(Records from a data collection)
■ ■ ■ ■

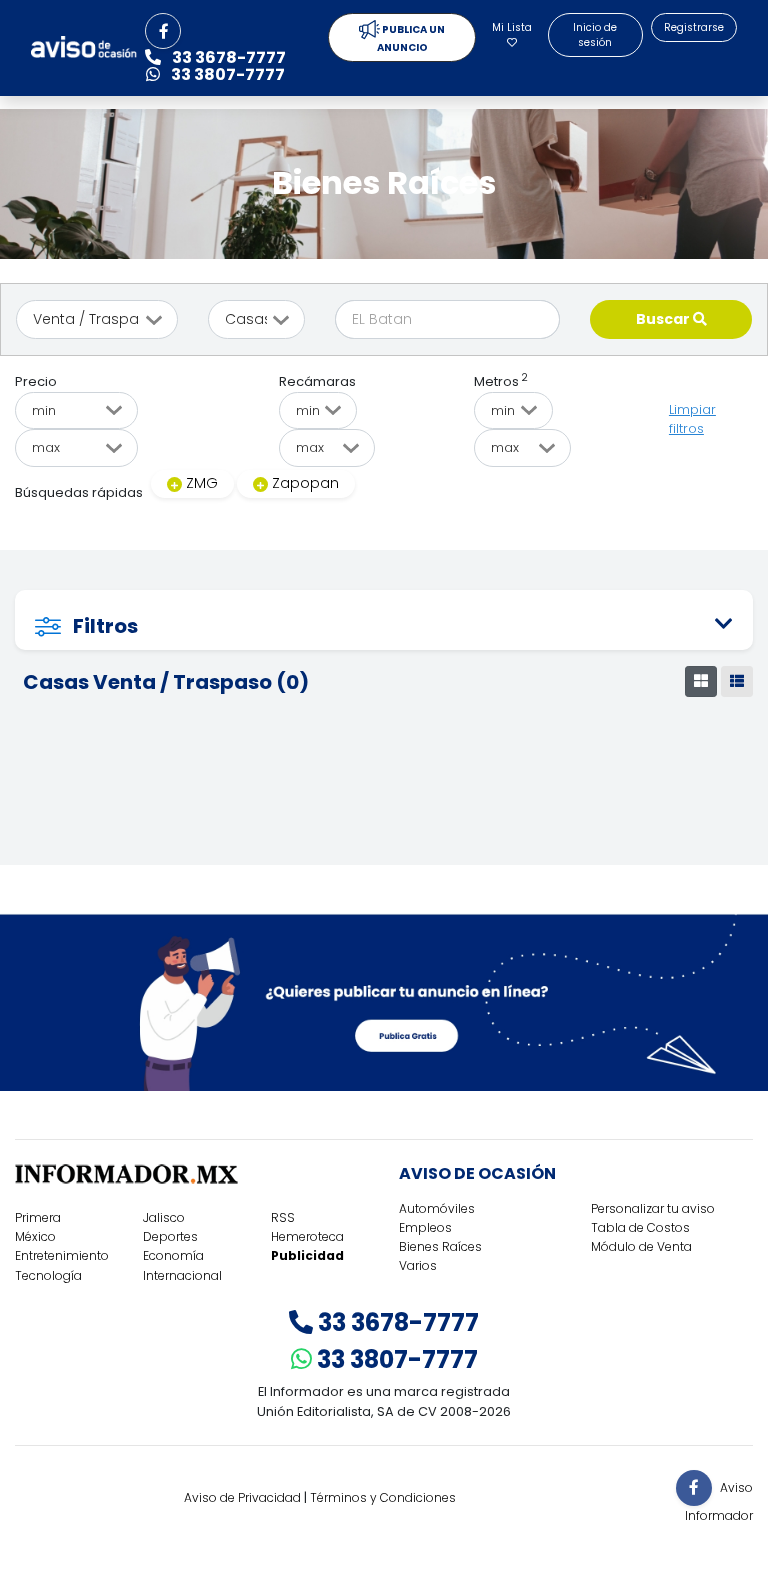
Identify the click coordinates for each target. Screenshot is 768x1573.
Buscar (664, 319)
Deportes (170, 1236)
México (35, 1236)
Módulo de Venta (641, 1246)
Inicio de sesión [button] (595, 35)
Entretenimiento (62, 1255)
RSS (283, 1217)
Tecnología (48, 1275)
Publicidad (307, 1255)
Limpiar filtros (692, 419)
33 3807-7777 (395, 1359)
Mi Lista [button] (512, 27)
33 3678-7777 (396, 1322)
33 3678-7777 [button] (227, 57)
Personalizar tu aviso (653, 1208)
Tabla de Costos (640, 1227)
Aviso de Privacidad (242, 1497)
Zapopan (305, 483)
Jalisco (164, 1217)
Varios (418, 1265)
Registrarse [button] (694, 27)
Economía (173, 1255)
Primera (38, 1217)
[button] (163, 31)
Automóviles (437, 1208)
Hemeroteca (307, 1236)
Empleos (425, 1227)
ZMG (202, 483)
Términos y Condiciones (383, 1497)
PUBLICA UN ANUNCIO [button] (411, 38)
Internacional (182, 1275)
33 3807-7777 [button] (226, 74)
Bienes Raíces (440, 1246)
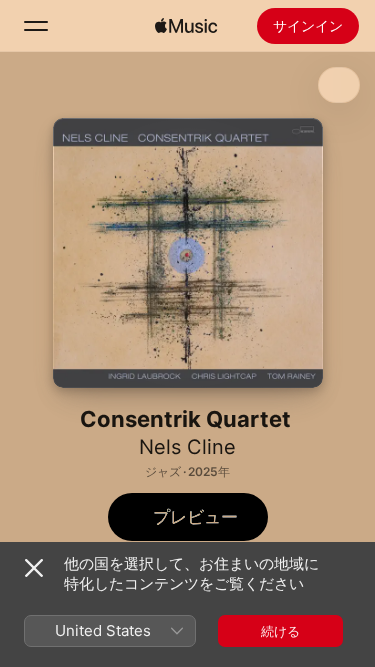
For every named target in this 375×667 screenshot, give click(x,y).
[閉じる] (34, 568)
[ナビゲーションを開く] (36, 26)
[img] (186, 26)
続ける (280, 631)
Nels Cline (187, 447)
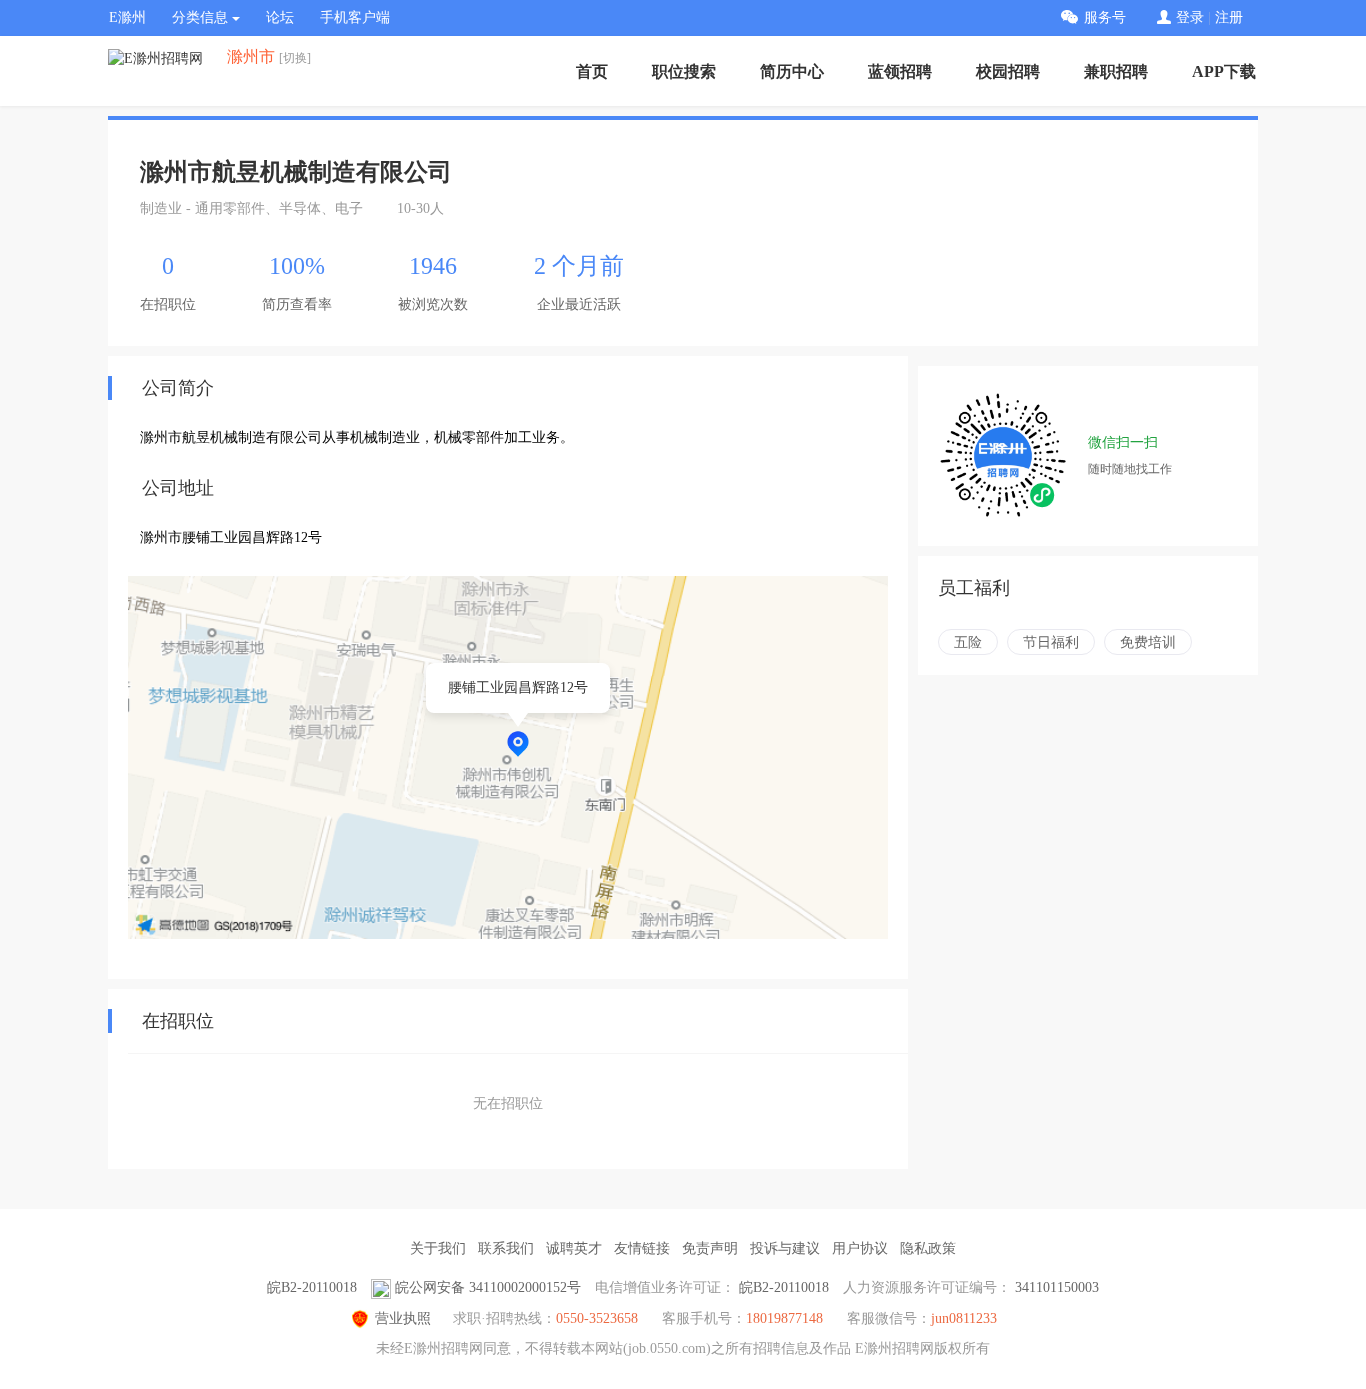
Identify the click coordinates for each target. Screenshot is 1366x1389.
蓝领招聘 (900, 71)
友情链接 (642, 1248)
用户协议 (860, 1248)
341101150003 (1057, 1287)
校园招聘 (1008, 71)
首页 (592, 71)
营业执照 (403, 1318)
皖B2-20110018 (312, 1287)
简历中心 (792, 71)
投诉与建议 (785, 1248)
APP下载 (1224, 71)
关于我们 (438, 1248)
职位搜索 (684, 71)
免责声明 (710, 1248)
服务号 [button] (1105, 17)
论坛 (280, 17)
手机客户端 (355, 17)
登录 (1190, 17)
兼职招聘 (1116, 71)
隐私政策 (928, 1248)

■ ■ ■ ■

** What to do **
Reproduce the data above line for line, excluding every picture.

** Output **
Identify the click coordinates for each target. Screenshot is 768x1573.
Buscar (664, 319)
Deportes (170, 1236)
México (35, 1236)
Módulo de Venta (641, 1246)
Inicio de sesión [button] (595, 35)
Entretenimiento (62, 1255)
RSS (283, 1217)
Tecnología (48, 1275)
Publicidad (307, 1255)
Limpiar filtros (692, 419)
33 3807-7777 (395, 1359)
Mi Lista [button] (512, 27)
33 3678-7777 (396, 1322)
33 3678-7777 [button] (227, 57)
Personalizar tu aviso (653, 1208)
Tabla de Costos (640, 1227)
Aviso de Privacidad (242, 1497)
Zapopan (305, 483)
Jalisco (164, 1217)
Varios (418, 1265)
Registrarse [button] (694, 27)
Economía (173, 1255)
Primera (38, 1217)
[button] (163, 31)
Automóviles (437, 1208)
Hemeroteca (307, 1236)
Empleos (425, 1227)
ZMG (202, 483)
Términos y Condiciones (383, 1497)
PUBLICA UN ANUNCIO [button] (411, 38)
Internacional (182, 1275)
33 3807-7777 [button] (226, 74)
Bienes Raíces (440, 1246)
For every named target in this 375×667 screenshot, give click(x,y).
[閉じる] (34, 568)
[ナビゲーションを開く] (36, 26)
[img] (186, 26)
続ける (280, 631)
Nels Cline (187, 447)
Identify the click coordinates for each target. Screenshot is 1366x1389.
蓝领招聘 (900, 71)
友情链接 (642, 1248)
用户协议 (860, 1248)
341101150003 (1057, 1287)
校园招聘 (1008, 71)
首页 (592, 71)
营业执照 (403, 1318)
皖B2-20110018 (312, 1287)
简历中心 (792, 71)
投诉与建议 (785, 1248)
APP下载 (1224, 71)
关于我们 (438, 1248)
职位搜索 (684, 71)
免责声明 (710, 1248)
服务号 [button] (1105, 17)
论坛 (280, 17)
手机客户端 (355, 17)
登录 (1190, 17)
兼职招聘 (1116, 71)
隐私政策 (928, 1248)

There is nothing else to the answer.